## Exercise prompt
Go to the line containing "The width and height of the screenshot is (688, 513)." in the records below and print it and every following line exactly, on through the line containing "You are a computer-use agent. The", then stop.

=== Task data ===

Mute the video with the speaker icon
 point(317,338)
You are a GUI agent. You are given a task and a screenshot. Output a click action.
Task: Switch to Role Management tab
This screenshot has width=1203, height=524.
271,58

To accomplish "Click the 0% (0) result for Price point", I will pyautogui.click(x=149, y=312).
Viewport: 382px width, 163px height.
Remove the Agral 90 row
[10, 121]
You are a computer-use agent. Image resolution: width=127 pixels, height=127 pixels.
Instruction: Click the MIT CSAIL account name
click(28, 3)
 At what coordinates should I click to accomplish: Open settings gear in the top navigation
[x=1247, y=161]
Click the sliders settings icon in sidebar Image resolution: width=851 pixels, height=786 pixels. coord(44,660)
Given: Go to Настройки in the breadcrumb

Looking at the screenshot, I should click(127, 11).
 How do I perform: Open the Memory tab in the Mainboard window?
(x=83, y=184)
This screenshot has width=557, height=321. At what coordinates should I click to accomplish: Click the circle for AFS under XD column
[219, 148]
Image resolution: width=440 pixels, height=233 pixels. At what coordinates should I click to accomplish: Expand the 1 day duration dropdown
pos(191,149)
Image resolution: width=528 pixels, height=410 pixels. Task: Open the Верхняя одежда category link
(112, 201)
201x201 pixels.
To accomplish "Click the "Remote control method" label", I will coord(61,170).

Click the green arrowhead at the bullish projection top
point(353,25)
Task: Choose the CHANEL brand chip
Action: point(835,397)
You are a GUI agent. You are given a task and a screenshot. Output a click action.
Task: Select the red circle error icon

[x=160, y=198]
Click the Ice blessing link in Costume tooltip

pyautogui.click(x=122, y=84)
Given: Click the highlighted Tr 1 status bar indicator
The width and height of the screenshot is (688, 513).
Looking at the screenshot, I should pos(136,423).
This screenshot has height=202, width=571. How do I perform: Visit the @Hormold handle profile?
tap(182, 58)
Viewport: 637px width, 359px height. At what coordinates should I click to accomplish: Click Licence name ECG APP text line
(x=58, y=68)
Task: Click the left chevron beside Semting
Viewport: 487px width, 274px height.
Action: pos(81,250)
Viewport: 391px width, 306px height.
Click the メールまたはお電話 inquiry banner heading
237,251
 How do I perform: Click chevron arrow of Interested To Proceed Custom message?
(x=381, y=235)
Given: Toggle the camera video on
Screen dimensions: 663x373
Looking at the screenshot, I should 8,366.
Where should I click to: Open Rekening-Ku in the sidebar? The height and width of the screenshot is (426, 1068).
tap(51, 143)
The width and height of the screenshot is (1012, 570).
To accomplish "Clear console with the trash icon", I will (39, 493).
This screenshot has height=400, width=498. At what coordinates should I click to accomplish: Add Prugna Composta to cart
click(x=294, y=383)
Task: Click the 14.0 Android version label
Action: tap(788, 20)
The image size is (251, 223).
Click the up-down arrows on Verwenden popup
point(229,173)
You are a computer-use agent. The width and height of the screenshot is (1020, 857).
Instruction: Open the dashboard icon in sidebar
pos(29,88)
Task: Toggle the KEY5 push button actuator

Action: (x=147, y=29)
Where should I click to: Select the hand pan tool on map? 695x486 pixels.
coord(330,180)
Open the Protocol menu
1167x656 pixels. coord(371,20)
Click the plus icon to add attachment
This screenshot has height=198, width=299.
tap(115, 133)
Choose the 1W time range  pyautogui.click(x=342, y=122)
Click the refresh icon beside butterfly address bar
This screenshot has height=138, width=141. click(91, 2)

===

## Result of the exercise
The width and height of the screenshot is (688, 513).
Looking at the screenshot, I should pos(136,423).
This screenshot has height=202, width=571. How do I perform: Visit the @Hormold handle profile?
tap(182, 58)
Viewport: 637px width, 359px height. At what coordinates should I click to accomplish: Click Licence name ECG APP text line
(x=58, y=68)
Task: Click the left chevron beside Semting
Viewport: 487px width, 274px height.
Action: pos(81,250)
Viewport: 391px width, 306px height.
Click the メールまたはお電話 inquiry banner heading
237,251
 How do I perform: Click chevron arrow of Interested To Proceed Custom message?
(x=381, y=235)
Given: Toggle the camera video on
Screen dimensions: 663x373
Looking at the screenshot, I should 8,366.
Where should I click to: Open Rekening-Ku in the sidebar? The height and width of the screenshot is (426, 1068).
tap(51, 143)
The width and height of the screenshot is (1012, 570).
To accomplish "Clear console with the trash icon", I will (39, 493).
This screenshot has height=400, width=498. At what coordinates should I click to accomplish: Add Prugna Composta to cart
click(x=294, y=383)
Task: Click the 14.0 Android version label
Action: tap(788, 20)
The image size is (251, 223).
Click the up-down arrows on Verwenden popup
point(229,173)
You are a computer-use agent. The width and height of the screenshot is (1020, 857).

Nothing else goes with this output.